(Rows of pointing data)

begin

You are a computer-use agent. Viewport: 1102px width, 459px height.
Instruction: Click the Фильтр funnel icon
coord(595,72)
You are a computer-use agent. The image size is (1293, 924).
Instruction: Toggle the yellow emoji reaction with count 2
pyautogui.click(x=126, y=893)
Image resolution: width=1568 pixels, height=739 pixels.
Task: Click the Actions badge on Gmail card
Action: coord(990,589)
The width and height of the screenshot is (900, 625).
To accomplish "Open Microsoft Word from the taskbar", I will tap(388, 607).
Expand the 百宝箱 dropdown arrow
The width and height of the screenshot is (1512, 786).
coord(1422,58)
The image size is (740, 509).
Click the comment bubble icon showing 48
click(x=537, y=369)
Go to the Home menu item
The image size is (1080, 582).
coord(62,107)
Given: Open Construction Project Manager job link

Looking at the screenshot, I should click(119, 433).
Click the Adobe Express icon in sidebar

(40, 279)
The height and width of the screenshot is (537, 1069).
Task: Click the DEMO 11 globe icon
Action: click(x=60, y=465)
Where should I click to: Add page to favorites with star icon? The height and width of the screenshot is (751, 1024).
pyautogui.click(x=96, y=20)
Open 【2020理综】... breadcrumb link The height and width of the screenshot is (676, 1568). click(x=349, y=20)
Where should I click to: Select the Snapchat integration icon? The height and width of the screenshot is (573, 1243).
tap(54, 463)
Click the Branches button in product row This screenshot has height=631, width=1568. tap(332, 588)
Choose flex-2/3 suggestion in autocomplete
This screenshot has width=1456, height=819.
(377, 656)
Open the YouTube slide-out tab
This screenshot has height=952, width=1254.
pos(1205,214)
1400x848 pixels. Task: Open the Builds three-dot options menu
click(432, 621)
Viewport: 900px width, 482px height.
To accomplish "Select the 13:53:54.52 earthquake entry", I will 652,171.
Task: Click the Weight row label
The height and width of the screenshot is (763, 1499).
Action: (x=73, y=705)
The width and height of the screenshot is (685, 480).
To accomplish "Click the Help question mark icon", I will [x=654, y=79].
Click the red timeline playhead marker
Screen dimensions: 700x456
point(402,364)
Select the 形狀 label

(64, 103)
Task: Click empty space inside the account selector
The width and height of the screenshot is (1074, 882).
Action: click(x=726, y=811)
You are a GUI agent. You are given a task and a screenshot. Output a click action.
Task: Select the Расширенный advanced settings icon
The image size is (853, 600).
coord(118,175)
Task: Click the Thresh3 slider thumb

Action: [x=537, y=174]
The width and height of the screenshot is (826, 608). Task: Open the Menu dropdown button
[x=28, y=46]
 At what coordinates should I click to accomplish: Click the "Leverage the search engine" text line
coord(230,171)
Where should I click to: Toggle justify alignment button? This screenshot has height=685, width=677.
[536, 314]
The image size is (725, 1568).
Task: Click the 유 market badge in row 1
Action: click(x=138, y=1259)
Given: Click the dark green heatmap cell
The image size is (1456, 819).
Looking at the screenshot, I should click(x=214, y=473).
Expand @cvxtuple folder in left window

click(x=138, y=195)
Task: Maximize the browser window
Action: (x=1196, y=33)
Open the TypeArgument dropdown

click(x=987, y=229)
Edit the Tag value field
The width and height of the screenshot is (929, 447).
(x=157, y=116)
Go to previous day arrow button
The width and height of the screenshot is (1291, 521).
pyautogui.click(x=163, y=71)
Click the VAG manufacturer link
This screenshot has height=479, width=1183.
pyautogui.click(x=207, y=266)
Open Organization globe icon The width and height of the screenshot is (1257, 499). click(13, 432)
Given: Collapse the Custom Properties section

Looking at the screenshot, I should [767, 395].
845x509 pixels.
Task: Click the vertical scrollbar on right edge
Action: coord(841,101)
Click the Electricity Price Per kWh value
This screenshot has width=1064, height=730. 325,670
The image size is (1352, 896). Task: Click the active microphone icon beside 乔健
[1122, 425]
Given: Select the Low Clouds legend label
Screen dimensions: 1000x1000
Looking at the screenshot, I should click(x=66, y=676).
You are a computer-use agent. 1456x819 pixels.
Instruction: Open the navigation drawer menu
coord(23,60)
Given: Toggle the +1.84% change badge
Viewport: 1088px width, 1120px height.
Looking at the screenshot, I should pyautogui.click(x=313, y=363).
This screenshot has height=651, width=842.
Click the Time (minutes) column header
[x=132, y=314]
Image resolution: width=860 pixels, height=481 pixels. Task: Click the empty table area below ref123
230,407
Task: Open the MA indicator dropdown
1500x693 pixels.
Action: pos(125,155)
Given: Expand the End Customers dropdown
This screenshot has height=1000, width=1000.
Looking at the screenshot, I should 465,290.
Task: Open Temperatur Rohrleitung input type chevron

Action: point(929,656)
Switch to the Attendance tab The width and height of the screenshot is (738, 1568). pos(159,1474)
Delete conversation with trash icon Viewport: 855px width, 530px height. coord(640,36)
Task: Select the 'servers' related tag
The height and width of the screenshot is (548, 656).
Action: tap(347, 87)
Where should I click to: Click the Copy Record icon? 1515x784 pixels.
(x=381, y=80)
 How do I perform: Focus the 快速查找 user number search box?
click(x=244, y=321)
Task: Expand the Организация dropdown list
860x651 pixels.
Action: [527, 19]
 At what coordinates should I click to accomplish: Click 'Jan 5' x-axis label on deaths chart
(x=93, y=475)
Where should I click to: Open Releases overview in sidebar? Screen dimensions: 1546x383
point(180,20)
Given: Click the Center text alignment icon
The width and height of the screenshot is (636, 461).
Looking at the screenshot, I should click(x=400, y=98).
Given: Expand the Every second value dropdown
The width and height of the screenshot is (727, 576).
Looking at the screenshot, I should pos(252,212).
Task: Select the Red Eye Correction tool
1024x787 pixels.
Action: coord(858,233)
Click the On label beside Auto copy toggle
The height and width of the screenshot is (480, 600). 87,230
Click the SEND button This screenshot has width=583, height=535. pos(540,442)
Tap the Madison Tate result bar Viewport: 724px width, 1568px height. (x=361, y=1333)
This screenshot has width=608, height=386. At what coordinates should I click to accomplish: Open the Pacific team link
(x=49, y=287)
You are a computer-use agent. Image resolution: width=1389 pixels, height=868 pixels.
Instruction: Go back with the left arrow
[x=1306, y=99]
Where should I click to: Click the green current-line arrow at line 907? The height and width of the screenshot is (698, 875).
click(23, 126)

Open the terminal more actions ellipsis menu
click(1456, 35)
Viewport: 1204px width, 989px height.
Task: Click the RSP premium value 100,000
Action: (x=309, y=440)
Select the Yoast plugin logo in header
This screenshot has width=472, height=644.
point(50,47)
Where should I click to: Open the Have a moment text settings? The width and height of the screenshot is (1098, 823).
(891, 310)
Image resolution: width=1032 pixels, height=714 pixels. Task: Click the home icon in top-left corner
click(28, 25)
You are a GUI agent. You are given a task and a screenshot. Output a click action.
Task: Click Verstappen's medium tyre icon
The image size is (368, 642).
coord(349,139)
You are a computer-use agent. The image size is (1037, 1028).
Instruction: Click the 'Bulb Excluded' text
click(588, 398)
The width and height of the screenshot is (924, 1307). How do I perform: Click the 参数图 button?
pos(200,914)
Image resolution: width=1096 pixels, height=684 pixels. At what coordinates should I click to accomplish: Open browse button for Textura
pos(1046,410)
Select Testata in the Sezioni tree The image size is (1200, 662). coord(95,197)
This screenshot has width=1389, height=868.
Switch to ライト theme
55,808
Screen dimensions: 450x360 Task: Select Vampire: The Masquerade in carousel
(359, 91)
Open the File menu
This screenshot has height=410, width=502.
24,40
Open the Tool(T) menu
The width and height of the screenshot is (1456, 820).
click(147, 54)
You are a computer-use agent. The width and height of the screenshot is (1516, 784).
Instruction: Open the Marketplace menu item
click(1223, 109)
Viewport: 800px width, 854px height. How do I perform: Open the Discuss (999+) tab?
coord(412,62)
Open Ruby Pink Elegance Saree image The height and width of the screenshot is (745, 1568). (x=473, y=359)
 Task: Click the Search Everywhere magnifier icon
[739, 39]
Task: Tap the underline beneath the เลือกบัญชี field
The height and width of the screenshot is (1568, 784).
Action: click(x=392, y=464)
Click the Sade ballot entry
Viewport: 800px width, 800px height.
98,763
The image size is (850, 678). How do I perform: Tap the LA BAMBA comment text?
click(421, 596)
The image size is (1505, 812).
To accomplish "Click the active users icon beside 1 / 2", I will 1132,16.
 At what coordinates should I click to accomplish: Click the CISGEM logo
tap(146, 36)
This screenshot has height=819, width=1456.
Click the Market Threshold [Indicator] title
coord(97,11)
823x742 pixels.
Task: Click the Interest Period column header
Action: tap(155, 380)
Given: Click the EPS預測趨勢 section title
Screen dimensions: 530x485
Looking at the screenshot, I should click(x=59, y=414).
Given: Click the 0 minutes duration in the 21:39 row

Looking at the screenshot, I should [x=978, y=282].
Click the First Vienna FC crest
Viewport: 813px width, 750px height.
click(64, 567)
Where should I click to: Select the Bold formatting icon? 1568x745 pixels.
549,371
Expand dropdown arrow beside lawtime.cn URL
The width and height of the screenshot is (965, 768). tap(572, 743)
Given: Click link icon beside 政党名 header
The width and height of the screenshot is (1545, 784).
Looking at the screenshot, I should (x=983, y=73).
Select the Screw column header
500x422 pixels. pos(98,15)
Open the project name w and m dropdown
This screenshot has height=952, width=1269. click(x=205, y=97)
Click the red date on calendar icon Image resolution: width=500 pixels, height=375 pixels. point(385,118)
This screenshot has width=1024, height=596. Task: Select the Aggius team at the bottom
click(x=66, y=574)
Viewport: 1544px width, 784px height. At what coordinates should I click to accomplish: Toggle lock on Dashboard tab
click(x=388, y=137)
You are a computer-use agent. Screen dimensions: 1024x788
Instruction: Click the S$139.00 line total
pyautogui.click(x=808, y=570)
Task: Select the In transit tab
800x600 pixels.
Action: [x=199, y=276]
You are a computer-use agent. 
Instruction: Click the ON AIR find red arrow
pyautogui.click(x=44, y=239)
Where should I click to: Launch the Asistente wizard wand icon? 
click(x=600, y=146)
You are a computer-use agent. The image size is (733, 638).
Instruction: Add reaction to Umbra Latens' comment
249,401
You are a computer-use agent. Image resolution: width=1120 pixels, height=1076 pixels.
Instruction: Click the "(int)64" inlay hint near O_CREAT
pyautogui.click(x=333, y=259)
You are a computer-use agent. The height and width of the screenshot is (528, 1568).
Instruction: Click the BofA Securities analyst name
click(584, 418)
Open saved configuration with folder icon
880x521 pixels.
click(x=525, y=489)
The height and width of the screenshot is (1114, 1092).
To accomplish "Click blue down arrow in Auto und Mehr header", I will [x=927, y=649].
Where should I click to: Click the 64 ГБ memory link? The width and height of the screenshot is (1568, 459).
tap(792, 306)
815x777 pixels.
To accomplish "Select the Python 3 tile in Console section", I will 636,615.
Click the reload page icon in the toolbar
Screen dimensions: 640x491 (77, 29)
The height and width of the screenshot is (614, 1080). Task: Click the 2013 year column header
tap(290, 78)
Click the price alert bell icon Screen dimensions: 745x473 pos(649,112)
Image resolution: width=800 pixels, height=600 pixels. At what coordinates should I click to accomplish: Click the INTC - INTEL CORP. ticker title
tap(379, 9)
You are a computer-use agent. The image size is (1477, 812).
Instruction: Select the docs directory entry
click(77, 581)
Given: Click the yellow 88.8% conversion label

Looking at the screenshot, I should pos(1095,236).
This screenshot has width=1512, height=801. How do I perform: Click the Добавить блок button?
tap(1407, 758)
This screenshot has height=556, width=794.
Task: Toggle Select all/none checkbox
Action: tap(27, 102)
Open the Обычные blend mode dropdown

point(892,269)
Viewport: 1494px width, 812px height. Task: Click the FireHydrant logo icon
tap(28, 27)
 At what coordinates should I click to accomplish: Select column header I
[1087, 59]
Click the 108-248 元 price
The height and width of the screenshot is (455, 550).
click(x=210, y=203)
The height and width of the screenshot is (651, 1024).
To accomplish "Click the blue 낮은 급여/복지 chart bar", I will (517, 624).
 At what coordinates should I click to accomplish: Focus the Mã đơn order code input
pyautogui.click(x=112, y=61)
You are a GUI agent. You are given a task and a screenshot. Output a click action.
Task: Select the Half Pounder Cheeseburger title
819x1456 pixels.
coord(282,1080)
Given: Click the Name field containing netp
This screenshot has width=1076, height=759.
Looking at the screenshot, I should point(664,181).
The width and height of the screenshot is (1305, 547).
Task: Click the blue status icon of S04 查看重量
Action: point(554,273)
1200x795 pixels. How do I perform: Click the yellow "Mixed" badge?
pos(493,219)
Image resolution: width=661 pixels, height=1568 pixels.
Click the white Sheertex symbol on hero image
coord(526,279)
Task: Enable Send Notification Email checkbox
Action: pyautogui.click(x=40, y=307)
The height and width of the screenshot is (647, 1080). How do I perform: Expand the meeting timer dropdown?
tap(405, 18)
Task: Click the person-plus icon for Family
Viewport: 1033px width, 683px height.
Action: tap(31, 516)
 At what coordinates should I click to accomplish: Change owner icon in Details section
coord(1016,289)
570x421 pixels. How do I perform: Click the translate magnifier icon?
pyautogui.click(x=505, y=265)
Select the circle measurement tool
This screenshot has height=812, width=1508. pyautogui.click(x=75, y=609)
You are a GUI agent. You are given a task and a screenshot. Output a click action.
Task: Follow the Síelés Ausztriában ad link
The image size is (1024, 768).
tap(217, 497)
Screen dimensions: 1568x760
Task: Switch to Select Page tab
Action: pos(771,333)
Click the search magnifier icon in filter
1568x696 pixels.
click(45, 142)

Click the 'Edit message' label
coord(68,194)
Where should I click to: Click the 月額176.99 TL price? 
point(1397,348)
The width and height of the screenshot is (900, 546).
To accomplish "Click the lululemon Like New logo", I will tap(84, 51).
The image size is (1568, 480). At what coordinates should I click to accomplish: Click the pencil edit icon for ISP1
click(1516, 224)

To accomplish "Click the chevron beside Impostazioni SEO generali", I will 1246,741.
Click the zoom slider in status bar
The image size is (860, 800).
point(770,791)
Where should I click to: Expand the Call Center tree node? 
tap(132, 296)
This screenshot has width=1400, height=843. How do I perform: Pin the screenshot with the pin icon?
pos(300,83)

end

**Required task**
Which lines of the records above contain the word "Focus"? Pull out each of them and copy it in full.

**Answer**
 How do I perform: Focus the 快速查找 user number search box?
 At what coordinates should I click to accomplish: Focus the Mã đơn order code input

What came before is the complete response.